Непогодь загнала караульщиков в избу. Народ пожилой, усатый, есть и бородачи. Почти у всех своя одежда — ватные пиджаки из грубого сукна или крестьянские армяки. Но красные звезды на шапках да патронные подсумки на ремнях свидетельствуют, что это — солдаты Советской республики.

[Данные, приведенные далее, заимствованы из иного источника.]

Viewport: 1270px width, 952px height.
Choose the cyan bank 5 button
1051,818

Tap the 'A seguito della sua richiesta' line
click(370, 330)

В караульном помещении сине от самосада. Вдоль стены нары, посредине — самодельный стол с нарисованной на краю столешницы химическим карандашом шахматной клеткой. В углу за небеленой печкой — десяток винтовок. Над окнами самодельный лозунг, написанный лиловыми буквами:
ВСЕ НА ФРОНТ! МОГИЛА КОЛЧАКУ!
В печке трещат поленья — варится в чугуне картошка. Бородатый лохмач, прислонясь к подоконнику, лешакаясь, латает штаны, а нитка, как назло, узлится. Двое стучат шашками, норовя друг друга посадить в «нужник». Остальные лежат на нарах, переговариваются. В простенке тикают ходики.
Раз в сутки пройдет мимо — на Котлас — и обратно товаро-пассажирский поезд, дважды прогремит товарный, обдавая часового шипучим паром. Тихое, однообразное житье. Приблудилась бы, что ли, собака — погавкала бы…
Иногда Вечка снимал с гвоздика балалайку, проводил пятерней по струнам. Но и песня с этакими мужиками не ладилась.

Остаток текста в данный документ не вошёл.